Jun. 26, 2003 - 2:08 p.m.
i'm excited about this new production coming to the Chicago civic opera house...
Der Turbaldenung (the Deadbeat), Richard Wagner, 1854
July 1 -- September 1
Set in the Harz Mountains of Central Germany, Der Turbaldenung is Wagner's least-staged opera. He again looks back to Germany's pastoral mythology (a la "Tristan und Isolde") and the tale of Ulfen, younger brother of Heindrich, first king of Upper Saxony.
Ulfen, a woodsman, loses a game of droughts with a group of tree fairies, and forfeits his stewardship of the fabled Gutschtimt Forest, given to him by his brother, King Heindrich. Despondent, Ulfen, moves in with Friedhanna, the seamstress and object of Heindrich's affections.
Friedhanna permits Ulfen to sleep on her settee. The woodsman spends his days bemoaning his foolishness for losing his woods to the tree fairies ("Did Gunter not tell me that they use loaded dice?"), and revealing his half-baked schemes for quick fortune ("With Uncle Ott's inheritance, I can start my spear sharpening business."). Friedhanna takes Ulfen's complaints with good humor, but his constant presence in her home is a source of frustration for his brother the King, who attempts several unsuccessful trysts with the seamstress, replacing his throne at court with a stuffed likeness.

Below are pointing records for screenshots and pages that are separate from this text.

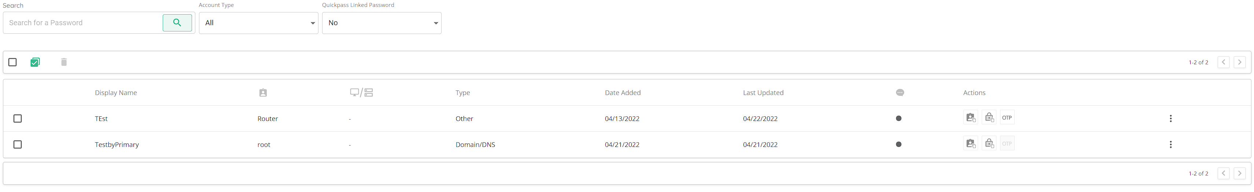Viewport: 1254px width, 192px height.
Task: Click the Search for a Password field
Action: [83, 23]
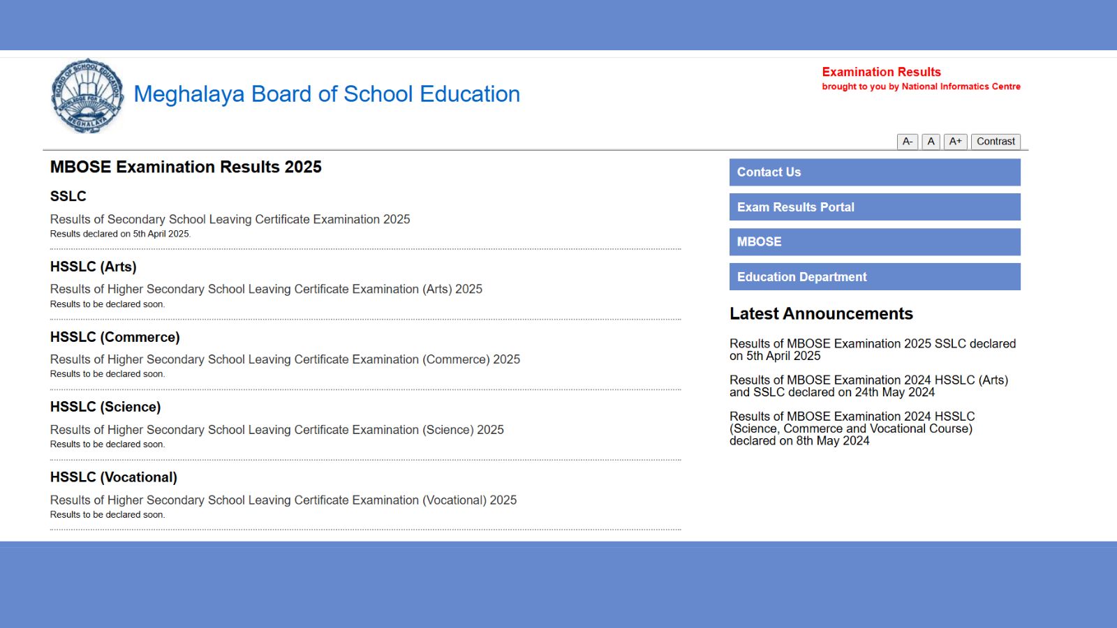Screen dimensions: 1117x628
Task: Open announcement for 2024 HSSLC Arts and SSLC
Action: (x=868, y=386)
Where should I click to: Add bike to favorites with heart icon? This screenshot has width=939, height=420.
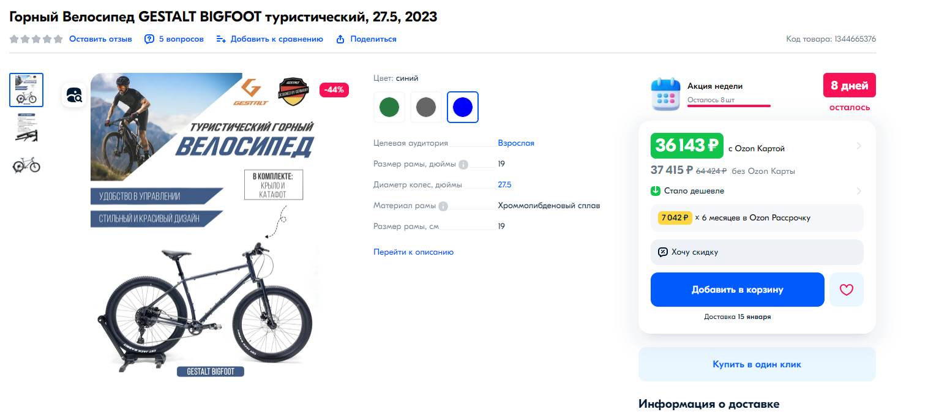pyautogui.click(x=847, y=290)
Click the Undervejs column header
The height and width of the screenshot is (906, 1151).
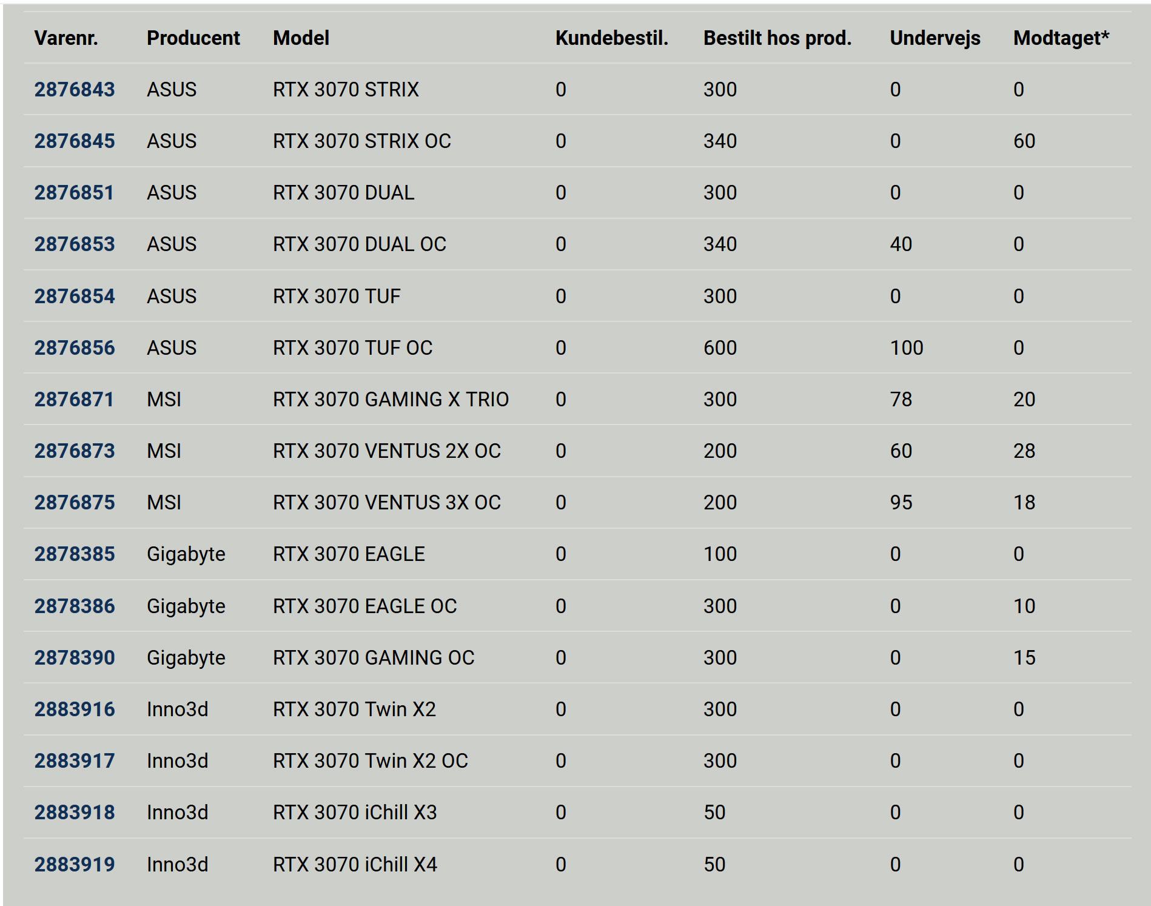pyautogui.click(x=935, y=38)
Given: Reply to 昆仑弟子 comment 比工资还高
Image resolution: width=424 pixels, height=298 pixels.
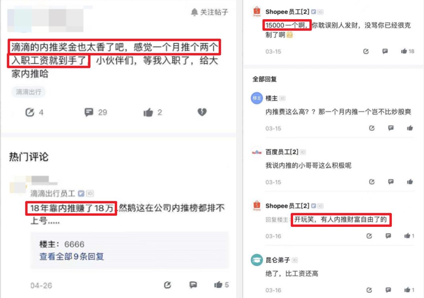Looking at the screenshot, I should coord(388,290).
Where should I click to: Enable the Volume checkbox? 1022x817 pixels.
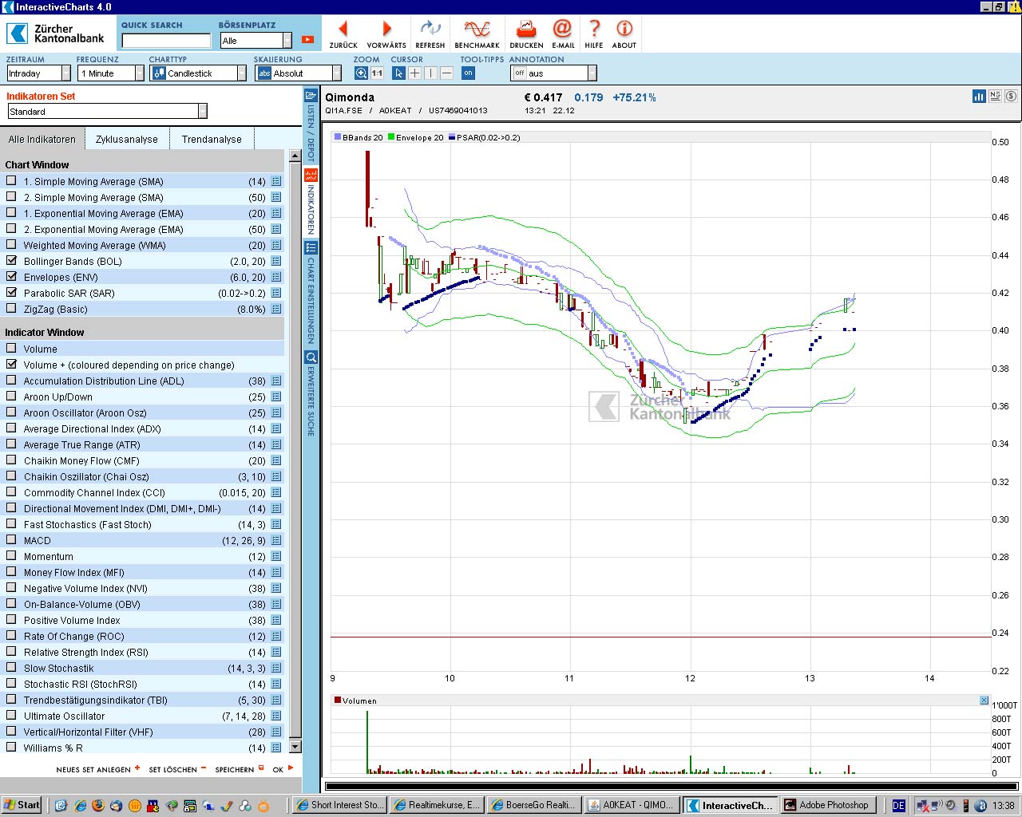click(x=11, y=349)
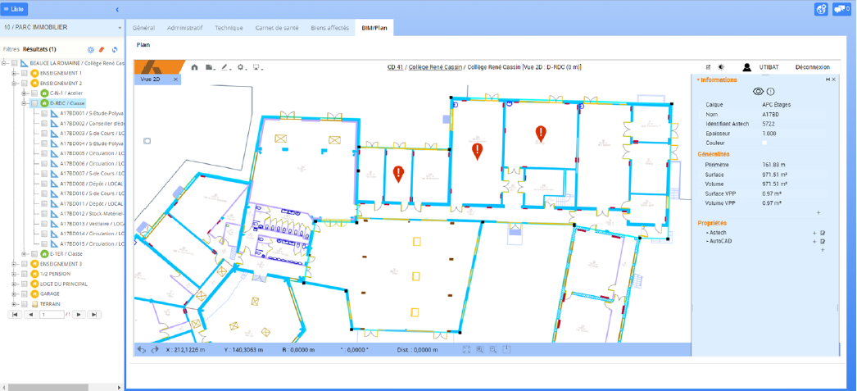Check the box next to A17BD005 Circulation

[44, 153]
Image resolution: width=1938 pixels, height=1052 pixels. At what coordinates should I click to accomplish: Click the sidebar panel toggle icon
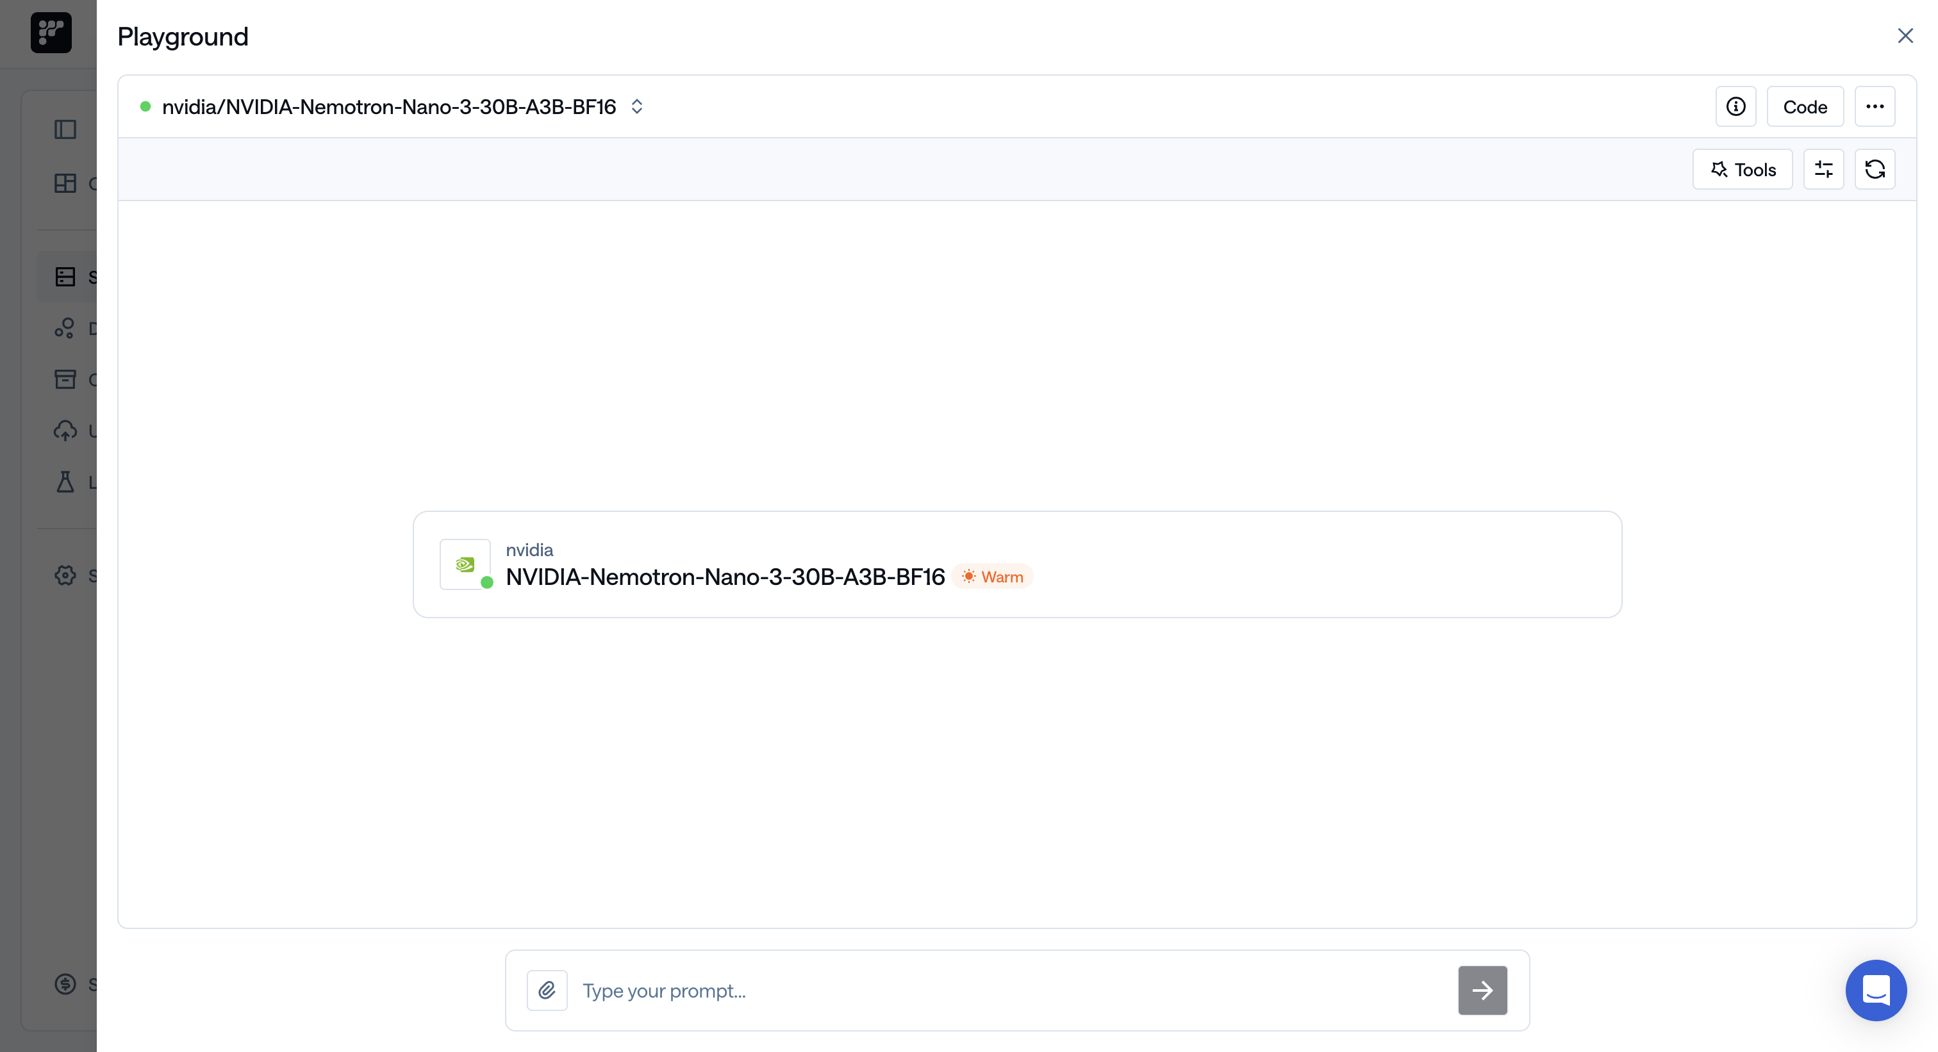click(x=65, y=129)
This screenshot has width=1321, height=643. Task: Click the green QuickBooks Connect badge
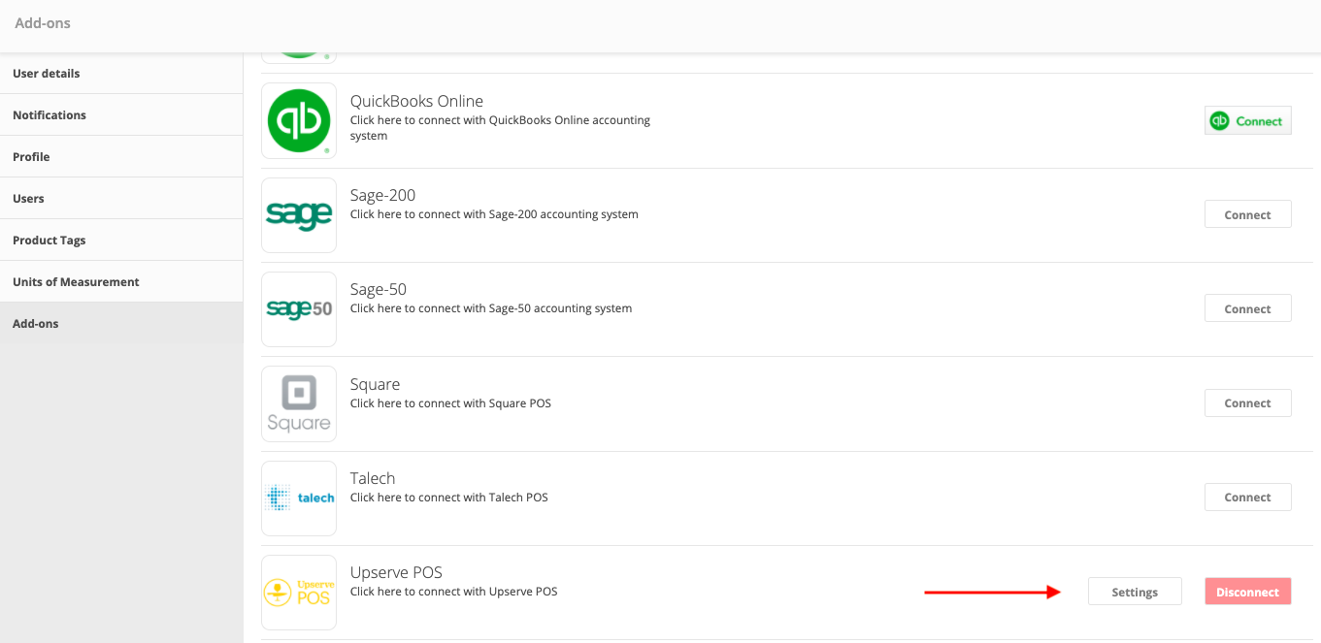point(1247,120)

King Heindrich tempts Ulfen with lesser jobs at the castle ("Perhaps you'd fancy the head curtain detailer's position. I just had the last man hanged."), but his brother refuses.
Frustrated and desiring the lovely Friedhanna, the King arranges a meeting with her in the woods, but both are captured by the tree fairies. Ulfen hears the seamstress' cries and runs into the forest to rescue her. There, the fairies challenge him to another game of droughts for the lives of his friends. This time, Ulfen simply slays the fairies and frees Heindrich and Friedhanna.
In gratitude, the King offers Ulfen the Gutschtimt Forest to tend again, but Ulfen refuses, saying he will travel all the known lands, telling those he meets of his experiences ("I was once like you, a non-working schlub, but I harnessed the power of 'self-actualization' and turned my life around... and now you can, too.").